Konunun uzmanı olmamakla birlikte yönetsel olarak gözlemlerim; öncelikle çevre kirliliğini önleyici kurallar ve cezaların akla geldiğidir. Ancak bunların vatandaşların ve işletmelerin davranışları üzerinde ne kadar etkili olduğu tartışmalıdır. İkinci olarak atık yönetimi gelmektedir. Yani evsel veya kurumsal atıkların nasıl toplanıp ayrıştırılacağı ve transfer edileceği konularıdır ki yerel yönetimlerin ana faaliyet alanlarındandır. Üçüncü olarak atıkların bertarafı veya geri dönüşümü yer alır. Bu aşama çok kritiktir, çünkü ilk iki aşamada yapmaya çalıştıklarımızın amacı bu aşamadaki işlemdir. Metal, tahta, kağıt, yeşil atık, yağ vs. gibi atıkların geri dönüşümü ve dönüşüm sonucu ortaya çıkan ürünlerin tekrar halkın kullanımına sunulması çok etkili fayda sağlamakta, çevrenin korunması yanında ürünlerin ekonomik olarak değerlendirilmesini de sağlamaktadır.
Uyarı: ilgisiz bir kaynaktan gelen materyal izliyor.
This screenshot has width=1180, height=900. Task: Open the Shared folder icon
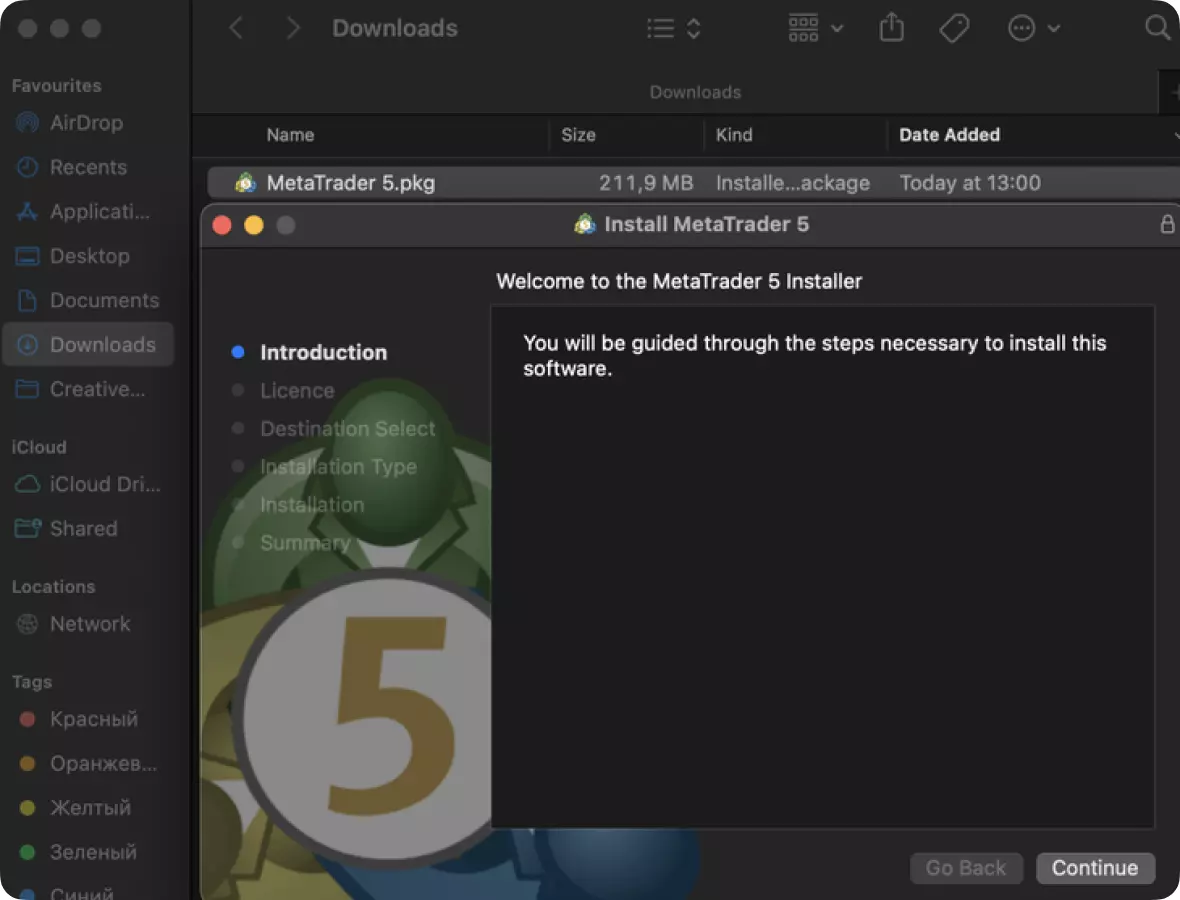pyautogui.click(x=30, y=528)
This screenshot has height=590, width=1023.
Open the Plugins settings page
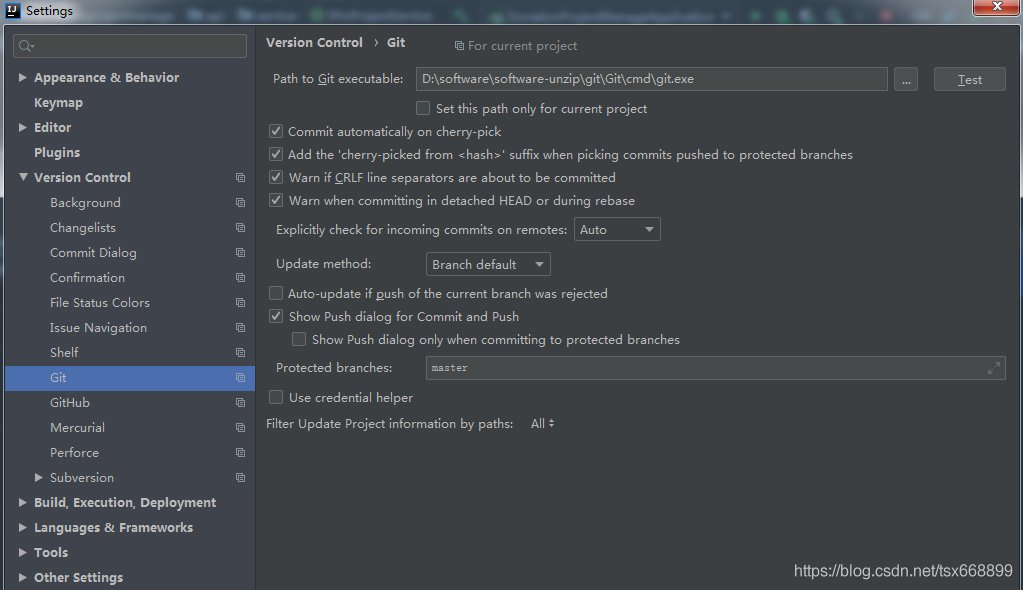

Örneğin, bahçeden çıkan yeşil atığın doğal süreçte etkileşimle Kompost haline dönüşmesi ve verimlilik için toprakta tekrar kullanımı hem doğal hem ekonomik hem de çevreyi koruyucu bir süreçtir. Dördüncü olarak geri dönüşümü zor atıkların yakılma vb. yöntemlerle gaz ve enerji formlarına dönüştürülmesi ve tekrar kullanılması akla gelenlerdendir.
Gelişmiş ülkeler bu konularda kapsamlı mevzuat yapıp günlük yaşamda uygulanması sağlamakta ve denetim için etkin önlemler ve yüksek cezalar uygulamaktadırlar. En akıllı yaratılanlar olarak biz insanlar yaratıldığımız çevreye duyduğumuz hassasiyet ve önem oranında daha sağlıklı bir gelecek yaşayabiliriz. Aksi, zaten logaritmik artan çevre sorunları ile bir hüsran olur.
Çevre biziz ve çevre bir sektör değil, yaşamımızdır.